WHEN IT WAS time for the children to move away from home, the dads were strong. The wives wept in the driveways as the children pulled away in cars with couches strapped to the roofs, and the dads held the wives and stroked their hair. It would later be easy for us to erase the tears that ran down the dads' faces. We have computer programs for that sort of business.
THEN THE DADS became granddads. Their sons were now dads. In minivans the sons brought grandchildren, and the dads crouched in front of the babies among them and produced noises as they had at babies they themselves had once sired. For older grandchildren small change was produced from unlikely places, behind the grandchildren's ears or the couch, and then displayed magically. "Grandpa!" the grandchildren said. When it was time to go, the dads hugged their sons and their grandchildren and marvelled in the driveway that the boys among them, although they had their shoes on the wrong feet, would one day also, somehow, be dads.

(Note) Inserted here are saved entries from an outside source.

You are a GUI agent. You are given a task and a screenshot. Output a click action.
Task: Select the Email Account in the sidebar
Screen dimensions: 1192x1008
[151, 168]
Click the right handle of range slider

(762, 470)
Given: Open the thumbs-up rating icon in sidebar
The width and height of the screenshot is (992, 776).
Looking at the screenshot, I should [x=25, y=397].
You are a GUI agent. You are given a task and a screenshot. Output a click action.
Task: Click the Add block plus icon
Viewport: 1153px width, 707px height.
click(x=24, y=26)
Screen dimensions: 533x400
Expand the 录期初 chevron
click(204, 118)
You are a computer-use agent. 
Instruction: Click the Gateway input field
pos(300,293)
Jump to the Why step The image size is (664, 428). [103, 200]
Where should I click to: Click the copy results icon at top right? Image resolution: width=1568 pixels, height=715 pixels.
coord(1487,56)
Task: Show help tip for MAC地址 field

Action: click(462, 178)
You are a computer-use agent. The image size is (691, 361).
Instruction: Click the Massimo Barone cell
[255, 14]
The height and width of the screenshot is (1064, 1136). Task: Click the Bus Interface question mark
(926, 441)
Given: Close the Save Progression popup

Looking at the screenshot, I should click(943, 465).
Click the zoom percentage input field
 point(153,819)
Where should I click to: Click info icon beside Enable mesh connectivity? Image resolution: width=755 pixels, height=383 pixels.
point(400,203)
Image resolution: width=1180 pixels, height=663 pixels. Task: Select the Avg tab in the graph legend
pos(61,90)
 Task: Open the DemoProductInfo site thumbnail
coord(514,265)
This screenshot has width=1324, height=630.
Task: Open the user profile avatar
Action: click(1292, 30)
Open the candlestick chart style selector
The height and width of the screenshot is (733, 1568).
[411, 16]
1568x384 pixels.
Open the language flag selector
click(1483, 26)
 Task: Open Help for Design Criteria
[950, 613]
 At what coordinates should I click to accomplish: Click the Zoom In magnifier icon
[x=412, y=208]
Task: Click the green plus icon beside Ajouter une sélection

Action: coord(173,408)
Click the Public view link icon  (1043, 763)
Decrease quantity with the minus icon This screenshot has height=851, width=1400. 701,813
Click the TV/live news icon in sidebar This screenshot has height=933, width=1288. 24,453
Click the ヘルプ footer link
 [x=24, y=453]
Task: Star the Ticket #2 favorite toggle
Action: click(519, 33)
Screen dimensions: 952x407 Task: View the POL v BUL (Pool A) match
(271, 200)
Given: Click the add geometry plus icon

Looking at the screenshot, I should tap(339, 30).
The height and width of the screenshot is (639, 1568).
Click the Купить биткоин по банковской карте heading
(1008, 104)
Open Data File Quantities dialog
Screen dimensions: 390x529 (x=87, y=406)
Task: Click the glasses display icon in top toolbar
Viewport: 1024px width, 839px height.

AFTER SOME TIME, it became difficult for the dads to sit down, nearly impossible to urinate. The dads' pee came in a dribble. There was some putting off and some more putting off, but at the wives' insistence a medical examination confirmed it: the dads had very advanced-stage cancer of the prostate. There was no hope, the cancer was everywhere, they would be dead in six months, said the doctors, with their hands on the dads' shoulders and a look of caring in their eyes. We scored this segment of the film with a single cello sawing away, sad and lonely. Back at home, we took long, long takes of the dads standing at the window, watching cars pass by on the street. The wives hovered nearby and drank sherry.
WHEN THE DADS DIED, no one knew quite what to say. At the funerals, former co-workers made speeches about dedication that left everyone feeling empty. This we recognized would be impossible to convey in our film, unless we resorted to voiceover. But we shot what we could: the mourners and flowers and the open coffins with the dads lying inside, silent and still. People walked by, peering in, some of them sniffling back tears. "It was time," declared the wives, sensibly. They left and went back home to stand in the parlours of their houses, where they nibbled triangular sandwiches and accepted the condolences of family and strangers with polite nods, whispering, "Thank you, thank you. Thank you, everyone."
WHEN IT WAS ALL over, when the wives were left alone in their houses, when even their children had driven away in minivans, we rushed back to the studio to put together a rough cut of our film about dads. We had spent years making a film about dads, and now the dads were gone, and our financial backers had expectations. Our crew had been there for all the critical moments: we had captured everything in the dads' lives, from the formative years to the golden, deformative years. Now it was time to make some art. And there were reels and reels of film piled around us in the studio, but we just sat there, looking around — at the computers, at the rushes, at one another — not quite knowing where to begin.